───── EXTRACTED TEXT ─────

Coastal seas are a complicated transition zone between the world’s two main CO2 sinks, land and ocean. For the first time, ocean experts have successfully investigated the coastal ocean’s involvement in a continuous model representation. The research, coordinated by Dr. Moritz Mathis from the Cluster of Excellence for Climate Research CLICCS at Universität Hamburg and the Helmholtz-Zentrum Hereon, demonstrated that the intensity of CO2 uptake is greater in coastal seas than in the ocean. This is supported by research published in the journal Nature Climate Change.
To combat the ongoing climate change, it is critical to understand how CO2 emissions are distributed. And what exchange processes between the atmosphere, ocean, and land control the distribution? Recent methodological improvements have enabled more flexible incorporation of physical and biogeochemical processes in climate models, as well as higher resolution capture of local regions.

───── MATERIAL SUPPLIED ─────

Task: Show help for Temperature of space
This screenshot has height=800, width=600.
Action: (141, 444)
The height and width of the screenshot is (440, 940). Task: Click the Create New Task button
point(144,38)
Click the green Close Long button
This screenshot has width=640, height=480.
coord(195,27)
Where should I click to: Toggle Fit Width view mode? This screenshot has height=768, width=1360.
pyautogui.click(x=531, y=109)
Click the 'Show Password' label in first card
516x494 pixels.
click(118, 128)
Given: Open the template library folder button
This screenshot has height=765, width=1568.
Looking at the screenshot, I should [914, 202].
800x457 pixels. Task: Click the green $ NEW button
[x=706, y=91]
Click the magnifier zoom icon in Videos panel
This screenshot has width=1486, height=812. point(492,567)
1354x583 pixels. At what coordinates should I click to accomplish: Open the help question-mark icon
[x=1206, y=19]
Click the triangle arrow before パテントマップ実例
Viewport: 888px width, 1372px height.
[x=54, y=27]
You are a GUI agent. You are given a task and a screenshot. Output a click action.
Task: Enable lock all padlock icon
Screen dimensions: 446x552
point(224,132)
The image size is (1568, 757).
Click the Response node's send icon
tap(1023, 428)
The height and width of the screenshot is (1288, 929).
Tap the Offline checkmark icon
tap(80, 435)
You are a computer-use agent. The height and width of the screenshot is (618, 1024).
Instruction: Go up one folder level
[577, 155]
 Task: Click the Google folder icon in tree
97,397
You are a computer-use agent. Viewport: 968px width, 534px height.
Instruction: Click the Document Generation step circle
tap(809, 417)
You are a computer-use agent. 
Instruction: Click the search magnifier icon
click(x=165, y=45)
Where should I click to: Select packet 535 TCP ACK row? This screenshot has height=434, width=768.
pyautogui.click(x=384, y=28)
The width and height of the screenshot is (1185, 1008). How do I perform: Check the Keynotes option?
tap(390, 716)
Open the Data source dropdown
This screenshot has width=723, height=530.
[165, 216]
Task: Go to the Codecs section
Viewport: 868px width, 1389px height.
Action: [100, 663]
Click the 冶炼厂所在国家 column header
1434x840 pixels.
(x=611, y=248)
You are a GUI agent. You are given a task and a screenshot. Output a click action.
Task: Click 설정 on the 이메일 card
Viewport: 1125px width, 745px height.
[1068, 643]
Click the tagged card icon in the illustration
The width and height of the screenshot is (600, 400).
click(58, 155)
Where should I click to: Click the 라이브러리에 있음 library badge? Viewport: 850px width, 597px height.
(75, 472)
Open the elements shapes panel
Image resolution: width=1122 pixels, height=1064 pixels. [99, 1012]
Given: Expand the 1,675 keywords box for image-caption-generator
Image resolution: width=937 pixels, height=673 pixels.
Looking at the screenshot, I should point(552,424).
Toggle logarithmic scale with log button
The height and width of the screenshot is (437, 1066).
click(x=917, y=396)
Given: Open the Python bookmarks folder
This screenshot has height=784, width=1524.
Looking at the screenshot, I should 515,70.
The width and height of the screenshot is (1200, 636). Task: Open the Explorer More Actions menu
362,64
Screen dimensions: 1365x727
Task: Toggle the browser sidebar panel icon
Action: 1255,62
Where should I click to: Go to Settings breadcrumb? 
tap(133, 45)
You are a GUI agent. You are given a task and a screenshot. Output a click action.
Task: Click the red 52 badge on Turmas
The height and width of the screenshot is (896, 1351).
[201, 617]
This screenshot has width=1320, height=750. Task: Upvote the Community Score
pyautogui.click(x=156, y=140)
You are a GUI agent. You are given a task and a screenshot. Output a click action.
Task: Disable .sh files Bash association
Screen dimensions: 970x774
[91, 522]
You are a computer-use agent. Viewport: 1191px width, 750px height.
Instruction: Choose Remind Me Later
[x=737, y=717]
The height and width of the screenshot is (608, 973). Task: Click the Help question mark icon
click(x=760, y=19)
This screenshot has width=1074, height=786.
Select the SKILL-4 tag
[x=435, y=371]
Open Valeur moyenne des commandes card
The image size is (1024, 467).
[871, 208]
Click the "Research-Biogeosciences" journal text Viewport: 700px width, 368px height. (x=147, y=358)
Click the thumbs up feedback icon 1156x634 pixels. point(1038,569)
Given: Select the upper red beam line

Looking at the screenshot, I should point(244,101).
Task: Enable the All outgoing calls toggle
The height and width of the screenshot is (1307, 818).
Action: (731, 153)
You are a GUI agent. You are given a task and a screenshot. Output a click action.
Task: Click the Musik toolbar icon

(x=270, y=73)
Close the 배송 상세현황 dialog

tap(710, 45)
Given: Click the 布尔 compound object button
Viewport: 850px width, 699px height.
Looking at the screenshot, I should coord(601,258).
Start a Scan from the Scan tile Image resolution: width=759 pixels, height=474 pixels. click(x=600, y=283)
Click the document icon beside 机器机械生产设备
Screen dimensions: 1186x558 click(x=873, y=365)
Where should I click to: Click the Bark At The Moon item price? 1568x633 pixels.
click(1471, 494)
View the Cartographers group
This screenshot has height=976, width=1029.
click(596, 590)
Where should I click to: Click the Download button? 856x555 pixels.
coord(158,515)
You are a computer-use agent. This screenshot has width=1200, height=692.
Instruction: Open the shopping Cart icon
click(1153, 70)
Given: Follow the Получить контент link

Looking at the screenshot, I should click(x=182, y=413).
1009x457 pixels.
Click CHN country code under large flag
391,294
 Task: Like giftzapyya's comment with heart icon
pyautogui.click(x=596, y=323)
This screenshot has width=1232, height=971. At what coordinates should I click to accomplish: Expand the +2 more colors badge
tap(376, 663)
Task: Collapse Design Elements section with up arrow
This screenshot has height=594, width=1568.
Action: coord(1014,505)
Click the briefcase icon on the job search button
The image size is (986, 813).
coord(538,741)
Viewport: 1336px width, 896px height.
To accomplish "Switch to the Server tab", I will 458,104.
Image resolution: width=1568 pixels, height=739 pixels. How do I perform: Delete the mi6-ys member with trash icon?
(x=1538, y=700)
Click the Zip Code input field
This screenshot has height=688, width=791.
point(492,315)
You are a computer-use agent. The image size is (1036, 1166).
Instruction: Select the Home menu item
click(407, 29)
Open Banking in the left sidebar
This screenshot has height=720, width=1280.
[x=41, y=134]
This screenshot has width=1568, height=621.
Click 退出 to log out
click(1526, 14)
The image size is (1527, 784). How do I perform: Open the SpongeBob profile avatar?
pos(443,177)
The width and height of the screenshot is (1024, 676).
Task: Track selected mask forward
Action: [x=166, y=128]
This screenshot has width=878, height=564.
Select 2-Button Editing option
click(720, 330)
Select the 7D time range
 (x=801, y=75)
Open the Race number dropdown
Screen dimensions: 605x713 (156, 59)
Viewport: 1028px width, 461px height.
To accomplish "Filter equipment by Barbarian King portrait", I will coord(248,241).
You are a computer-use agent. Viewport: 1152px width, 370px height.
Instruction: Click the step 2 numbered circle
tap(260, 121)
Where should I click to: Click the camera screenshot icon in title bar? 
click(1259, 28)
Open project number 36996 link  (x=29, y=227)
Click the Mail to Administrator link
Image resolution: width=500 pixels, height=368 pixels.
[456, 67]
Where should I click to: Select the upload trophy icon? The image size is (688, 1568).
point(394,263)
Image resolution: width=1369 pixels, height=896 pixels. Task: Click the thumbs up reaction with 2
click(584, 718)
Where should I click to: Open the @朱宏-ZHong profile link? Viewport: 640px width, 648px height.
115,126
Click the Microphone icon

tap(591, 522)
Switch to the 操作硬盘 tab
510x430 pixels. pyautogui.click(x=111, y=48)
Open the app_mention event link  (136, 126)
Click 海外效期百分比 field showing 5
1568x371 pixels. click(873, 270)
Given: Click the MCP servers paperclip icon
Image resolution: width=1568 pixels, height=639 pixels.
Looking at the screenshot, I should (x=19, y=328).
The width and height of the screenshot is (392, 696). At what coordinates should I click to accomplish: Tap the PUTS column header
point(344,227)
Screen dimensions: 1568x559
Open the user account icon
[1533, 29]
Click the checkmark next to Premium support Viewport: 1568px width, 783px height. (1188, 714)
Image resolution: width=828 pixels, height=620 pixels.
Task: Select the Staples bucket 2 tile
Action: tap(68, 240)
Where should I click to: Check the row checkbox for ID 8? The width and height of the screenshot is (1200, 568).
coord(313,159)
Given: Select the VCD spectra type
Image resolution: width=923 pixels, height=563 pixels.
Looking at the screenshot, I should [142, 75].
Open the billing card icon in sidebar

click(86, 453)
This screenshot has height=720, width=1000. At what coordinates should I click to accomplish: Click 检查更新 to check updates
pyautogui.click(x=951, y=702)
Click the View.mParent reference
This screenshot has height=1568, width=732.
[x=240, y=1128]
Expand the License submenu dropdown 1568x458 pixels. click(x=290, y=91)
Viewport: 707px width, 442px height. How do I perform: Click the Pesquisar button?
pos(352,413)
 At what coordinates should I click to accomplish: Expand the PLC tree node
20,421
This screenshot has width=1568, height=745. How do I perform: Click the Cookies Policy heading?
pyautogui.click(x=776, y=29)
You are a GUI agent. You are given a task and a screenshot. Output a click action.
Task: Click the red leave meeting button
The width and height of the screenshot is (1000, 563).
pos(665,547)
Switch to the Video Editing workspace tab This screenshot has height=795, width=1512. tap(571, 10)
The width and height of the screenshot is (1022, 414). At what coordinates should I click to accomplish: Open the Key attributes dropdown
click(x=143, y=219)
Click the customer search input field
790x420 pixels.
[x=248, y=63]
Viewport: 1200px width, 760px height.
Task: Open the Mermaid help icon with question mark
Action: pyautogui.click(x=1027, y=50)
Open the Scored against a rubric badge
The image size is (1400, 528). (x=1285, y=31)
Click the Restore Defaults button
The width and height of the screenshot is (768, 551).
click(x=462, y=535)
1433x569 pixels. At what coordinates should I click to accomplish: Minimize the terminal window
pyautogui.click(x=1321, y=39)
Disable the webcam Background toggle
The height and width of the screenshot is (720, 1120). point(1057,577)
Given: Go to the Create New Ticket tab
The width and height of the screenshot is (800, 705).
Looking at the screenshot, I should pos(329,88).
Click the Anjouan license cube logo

─────

* _EXERCISE OBJECTIVE_
From the text on coastal seas and CO2 uptake, quote the stretch from "Coastal seas are" through "Nature Climate Change.".

* _ANSWER TO THIS TASK_
Coastal seas are a complicated transition zone between the world’s two main CO2 sinks, land and ocean. For the first time, ocean experts have successfully investigated the coastal ocean’s involvement in a continuous model representation. The research, coordinated by Dr. Moritz Mathis from the Cluster of Excellence for Climate Research CLICCS at Universität Hamburg and the Helmholtz-Zentrum Hereon, demonstrated that the intensity of CO2 uptake is greater in coastal seas than in the ocean. This is supported by research published in the journal Nature Climate Change.